A:  Every capital asset will have certain fixed cost associated with it such 
as mortgage payments and no-load (no output) operating costs.  Those capital 
assets which produce a product will have, in addition to its fixed costs, 
variable costs roughly proportional to output.  The decision to build the 
asset in the first place, or get it up to temperature and on-line in the 
second place, are decisions that cannot be decided by the current markrt 
price for the product.  On the other hand, once the asset is on line, only 
the variable costs can be logically involved in deciding how much output the 
asset can produce at unit costs ($/KWh) less than the current unit cost of 
power from all other assets presently on-line.   Most productive assets will 
have a lower variable unit cost at their design output, than at lower 
outputs, and higher variable unit costs above the design output.  But, a 
logical controller (the chart I was discussing) automated to move the asset 
from its minimum output, to its design output, and then into its overload 
range up to some set limit, as the market price rises, and back again as the 
market price declines, must have a control characteristic with an upward 
slope over the whole range of output.

### GOAL 1
In the listing, rewrite everything from "The height and" down to "(x=873, y=946)", replacing "screenshot" with "image" and leaving all else unchanged; omit the picture.
The listing that follows has no connection to the passage on capital asset costs.

### RECORDS FOR THIS TASK
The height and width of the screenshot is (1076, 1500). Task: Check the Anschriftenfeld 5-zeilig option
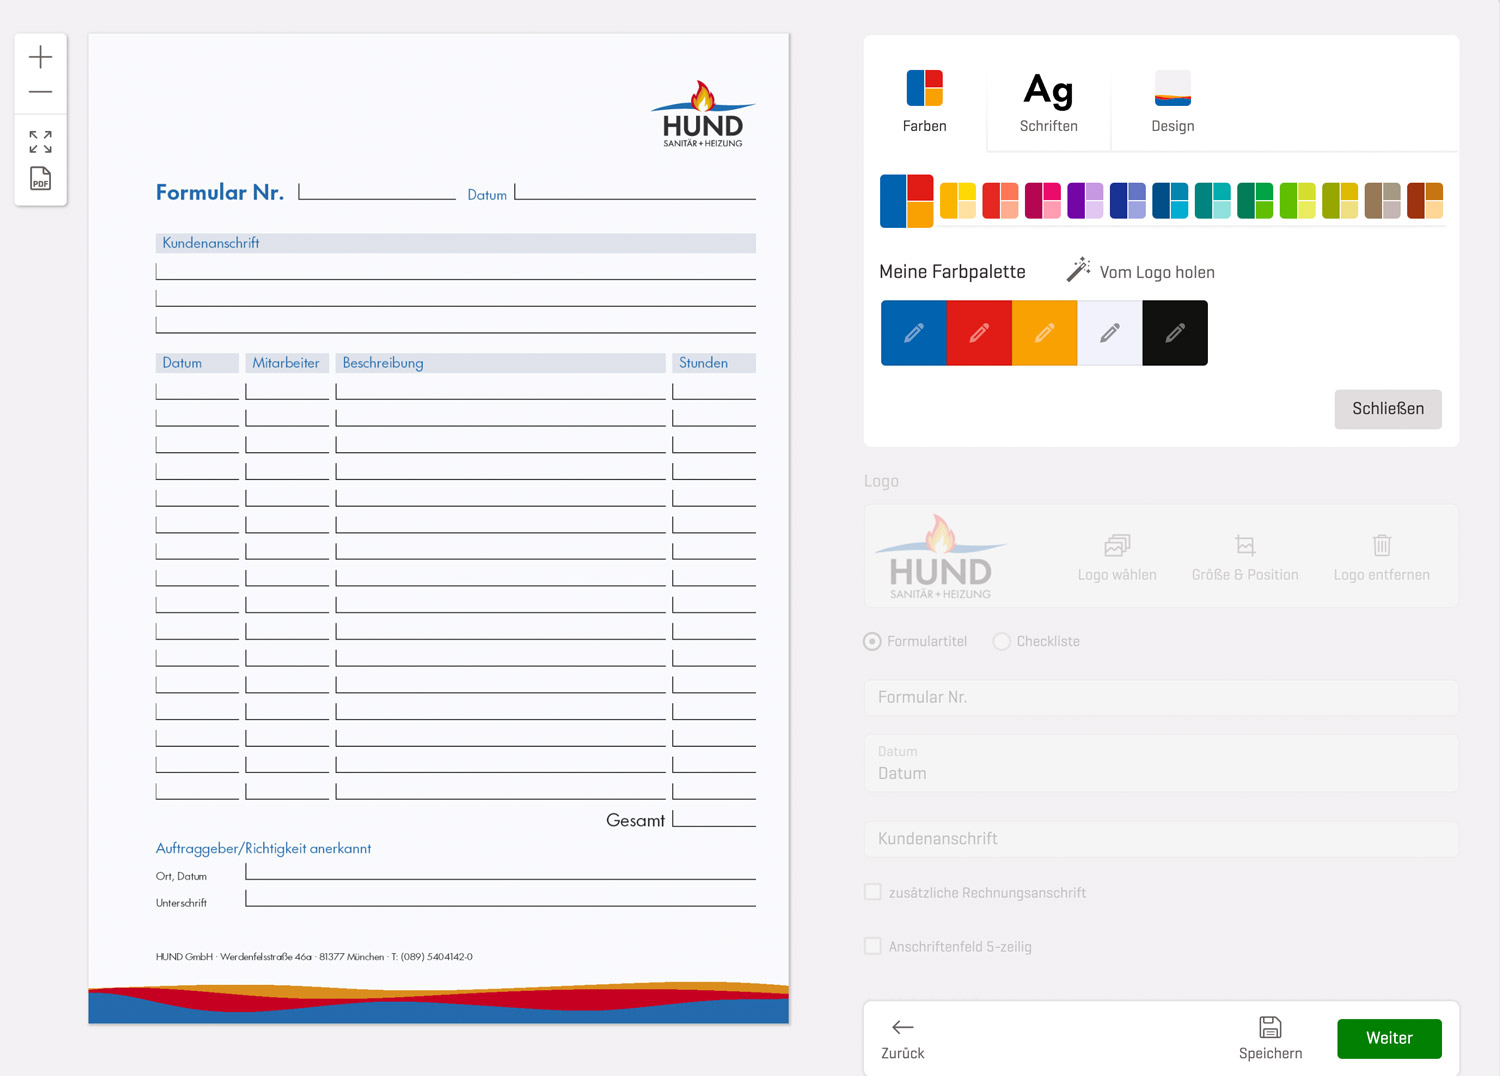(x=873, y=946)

* * *

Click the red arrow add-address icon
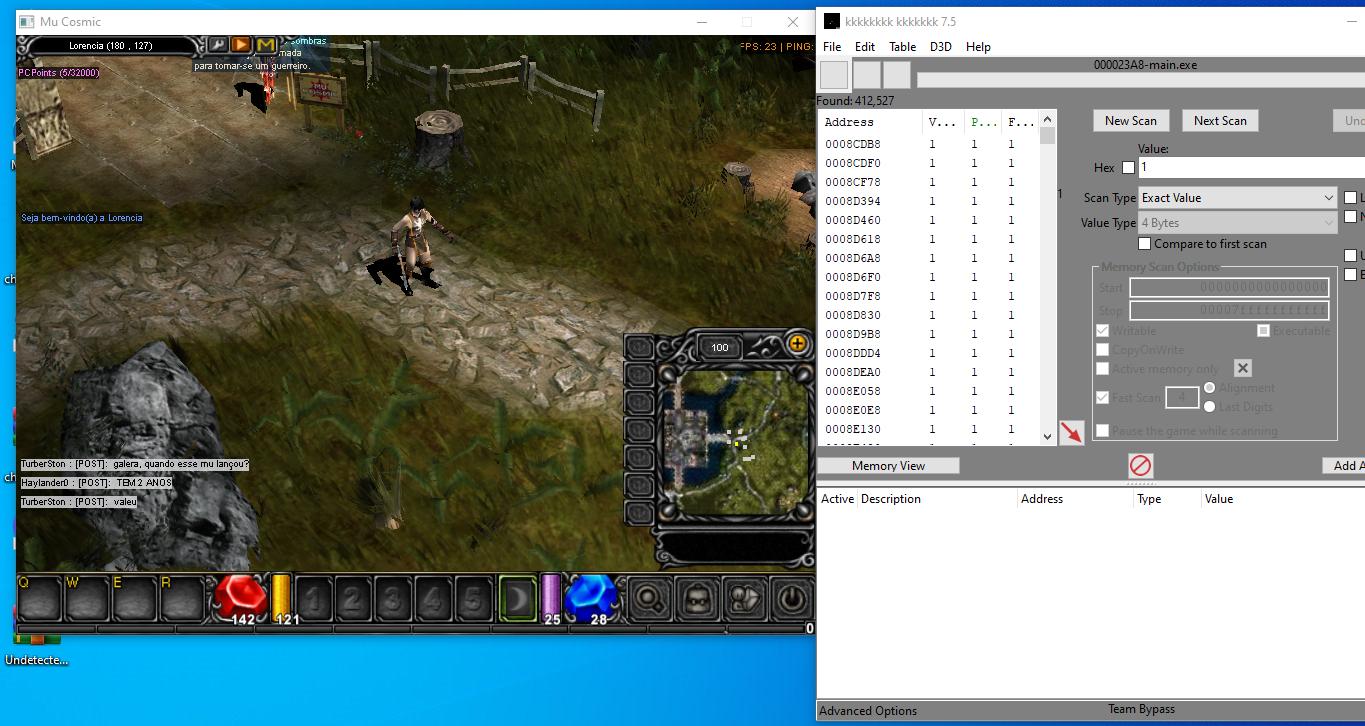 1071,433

---

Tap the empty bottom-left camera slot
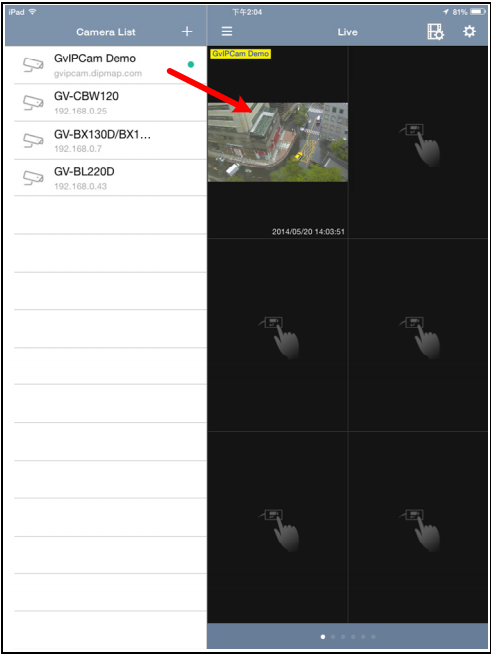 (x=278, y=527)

### GOAL 2
According to the text on capital asset costs, through which stages of output does the logical controller move the asset as the market price rises?

### EXPECTED ANSWER 1
The height and width of the image is (1076, 1500). Task: Check the Anschriftenfeld 5-zeilig option
(x=873, y=946)

### EXPECTED ANSWER 2
- Minimum output
- Design output
- Overload range, up to some set limit